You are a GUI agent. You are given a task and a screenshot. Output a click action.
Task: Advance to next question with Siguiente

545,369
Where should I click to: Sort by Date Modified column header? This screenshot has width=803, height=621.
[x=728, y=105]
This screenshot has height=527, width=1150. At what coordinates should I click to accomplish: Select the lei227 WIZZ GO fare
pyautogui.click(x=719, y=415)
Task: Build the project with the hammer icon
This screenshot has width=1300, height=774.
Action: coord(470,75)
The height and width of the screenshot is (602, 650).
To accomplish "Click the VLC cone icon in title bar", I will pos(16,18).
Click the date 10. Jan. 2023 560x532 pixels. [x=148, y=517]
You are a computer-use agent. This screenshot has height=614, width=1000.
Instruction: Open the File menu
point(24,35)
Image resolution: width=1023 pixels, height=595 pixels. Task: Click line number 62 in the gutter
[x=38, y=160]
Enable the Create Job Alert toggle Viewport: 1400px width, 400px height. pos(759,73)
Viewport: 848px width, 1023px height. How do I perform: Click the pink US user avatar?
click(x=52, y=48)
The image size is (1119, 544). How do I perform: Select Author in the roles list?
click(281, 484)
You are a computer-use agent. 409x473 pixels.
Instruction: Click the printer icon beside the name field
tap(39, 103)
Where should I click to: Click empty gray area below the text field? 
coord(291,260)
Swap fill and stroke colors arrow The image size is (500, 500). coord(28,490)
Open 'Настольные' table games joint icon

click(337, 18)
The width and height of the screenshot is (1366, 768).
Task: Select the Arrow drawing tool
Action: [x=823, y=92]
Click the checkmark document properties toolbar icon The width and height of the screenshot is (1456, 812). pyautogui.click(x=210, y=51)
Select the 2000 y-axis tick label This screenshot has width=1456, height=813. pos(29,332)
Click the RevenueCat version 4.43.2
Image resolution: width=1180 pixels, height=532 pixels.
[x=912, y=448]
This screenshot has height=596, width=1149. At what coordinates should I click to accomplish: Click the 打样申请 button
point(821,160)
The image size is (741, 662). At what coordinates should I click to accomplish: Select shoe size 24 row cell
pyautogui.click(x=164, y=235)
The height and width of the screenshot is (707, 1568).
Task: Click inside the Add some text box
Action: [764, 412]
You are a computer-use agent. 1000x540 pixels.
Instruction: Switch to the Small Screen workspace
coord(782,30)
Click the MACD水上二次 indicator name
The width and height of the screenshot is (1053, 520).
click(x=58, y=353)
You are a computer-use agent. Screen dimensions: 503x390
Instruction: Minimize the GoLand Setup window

> _The request_:
Copy all of the records above line for line, leaving every character as it stands.

> _Correct answer_:
You are a GUI agent. You are given a task and a screenshot. Output a click action.
Task: Advance to next question with Siguiente

545,369
Where should I click to: Sort by Date Modified column header? This screenshot has width=803, height=621.
[x=728, y=105]
This screenshot has height=527, width=1150. At what coordinates should I click to accomplish: Select the lei227 WIZZ GO fare
pyautogui.click(x=719, y=415)
Task: Build the project with the hammer icon
This screenshot has width=1300, height=774.
Action: coord(470,75)
The height and width of the screenshot is (602, 650).
To accomplish "Click the VLC cone icon in title bar", I will pos(16,18).
Click the date 10. Jan. 2023 560x532 pixels. [x=148, y=517]
You are a computer-use agent. This screenshot has height=614, width=1000.
Instruction: Open the File menu
point(24,35)
Image resolution: width=1023 pixels, height=595 pixels. Task: Click line number 62 in the gutter
[x=38, y=160]
Enable the Create Job Alert toggle Viewport: 1400px width, 400px height. pos(759,73)
Viewport: 848px width, 1023px height. How do I perform: Click the pink US user avatar?
click(x=52, y=48)
The image size is (1119, 544). How do I perform: Select Author in the roles list?
click(281, 484)
You are a computer-use agent. 409x473 pixels.
Instruction: Click the printer icon beside the name field
tap(39, 103)
Where should I click to: Click empty gray area below the text field? 
coord(291,260)
Swap fill and stroke colors arrow The image size is (500, 500). coord(28,490)
Open 'Настольные' table games joint icon

click(337, 18)
The width and height of the screenshot is (1366, 768).
Task: Select the Arrow drawing tool
Action: [x=823, y=92]
Click the checkmark document properties toolbar icon The width and height of the screenshot is (1456, 812). pyautogui.click(x=210, y=51)
Select the 2000 y-axis tick label This screenshot has width=1456, height=813. pos(29,332)
Click the RevenueCat version 4.43.2
Image resolution: width=1180 pixels, height=532 pixels.
[x=912, y=448]
This screenshot has height=596, width=1149. At what coordinates should I click to accomplish: Click the 打样申请 button
point(821,160)
The image size is (741, 662). At what coordinates should I click to accomplish: Select shoe size 24 row cell
pyautogui.click(x=164, y=235)
The height and width of the screenshot is (707, 1568).
Task: Click inside the Add some text box
Action: [764, 412]
You are a computer-use agent. 1000x540 pixels.
Instruction: Switch to the Small Screen workspace
coord(782,30)
Click the MACD水上二次 indicator name
The width and height of the screenshot is (1053, 520).
click(x=58, y=353)
You are a computer-use agent. Screen dimensions: 503x390
Instruction: Minimize the GoLand Setup window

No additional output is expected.